So I got out of my last Ole Miss class, grabbed my gear and drove out to College Hill and hung a right and headed down to Hurricane Creek. I parked on the shoulder just past the bridge and got my little 202 and crickets out of the back…’Brim’ beds don’t require anything fancy or expensive. I spoke and nodded to the black folks fishing off the bridge and sitting on buckets on the bank with their cane poles. They were glad to see me again.
They knew I’d catch them dinner cause I’d go back in the snakes where they feared to tread. In a few minutes I found a bed and snuck along the bank and started. In 30 minutes I had 10 ‘brim’ and a big cat that I had to let swim back and forth for a few minutes to tire himself out before I could get him to the bank. When I held him up for the guys on the bridge to see…they were takin’ off running in all directions. Uh oh, damn. the Game Warden, Buddy Sledge! Nowhere for me to run so I walked on up when he motioned.
“Got a license, boy?” “Yes sir, I lied, but its at home” “You’re Jack’s boy aren’t ya?” “Yes sir and I’ll go get it (bluffing)” “Ok meet me down at the store in an hour, be standing by the rattle snake when I pull up” “Yes sir (oh damn!)!”
I raced to a phone and called The Fur, Fin & Feather and someone said Chief and Mrs. Pop were at the grocery store. Kroger. I flew there and started up the isles and low and behold, there he was. He saw me coming and knew by the look on my face that something was up.
“What have you done Cofield?” “Chief I’m in big trouble, Hurricane…The Bridge…Buddy Sledge…No Fishing License!” Mrs. Pop, who had gone to New Albany High School with Martha Glenn, smiled at Chief, “Go ahead.” Out the door we went and in 20 minutes I was legal… backdated. I think it was $3. “Cofield, get your ass out of here boy and try to stay out of trouble!”

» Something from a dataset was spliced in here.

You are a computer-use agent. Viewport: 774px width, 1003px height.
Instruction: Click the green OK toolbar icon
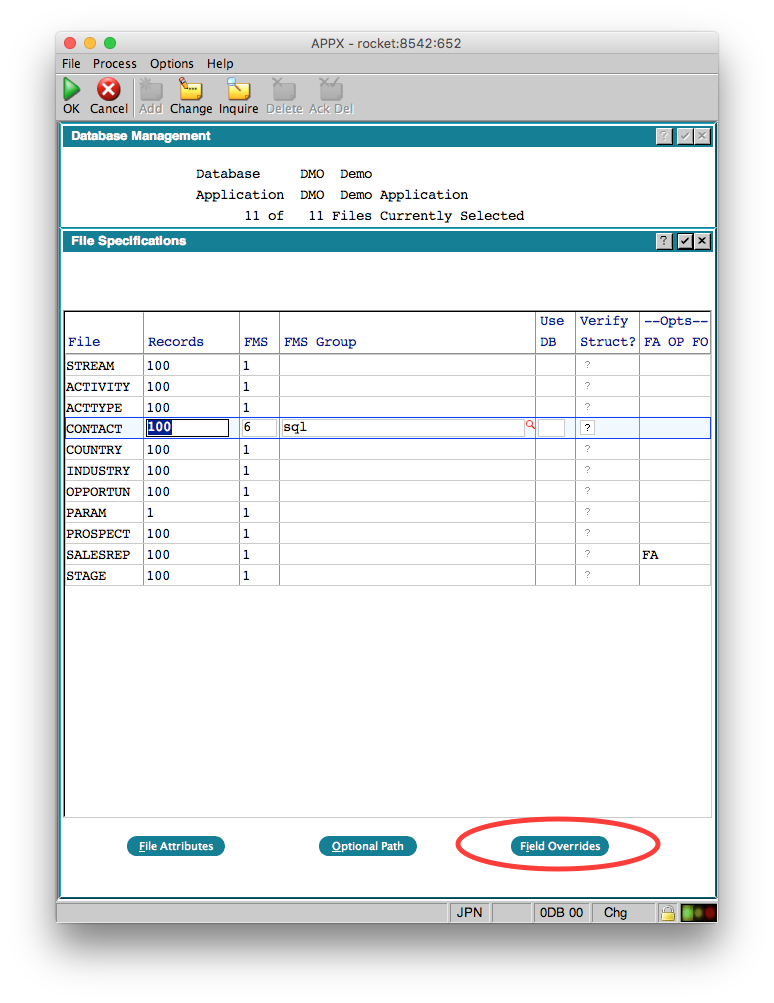pos(72,91)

I threw Chief a 5 and took off for the snake cage. I’d been there 3 minutes listening to that rattler rattle when Buddy’s green truck rolled up. He eased through the lot, never came to a good stop. I held up my proof and he leaned out the window, grinned and said, “Boy you’ll never be the Bream fisherman yo Grandaddy Cofield was.”
—John Cofield
Andy McWilliams
October 3, 2013 at 2:56 pm
Good one. I used to turkey hunt along he Mississippi River with a well known game warden, Hop Birdsong. Hop used to be guide for Coach Johnny Vaught, when he hunted on Mark Ham Island. Hop was a WWII Marine Corps vet who liked to talk about all the action he saw on Guadalcanal. When we’d sneak up on a turkey, he’d call it “Jap walking.” And we’d walk in a kind of low leaning trot. Hop would’ve made a career of being a game warden, except he and a friend got caught hunting on the game reserve. Thanks for posting. It brought back memories.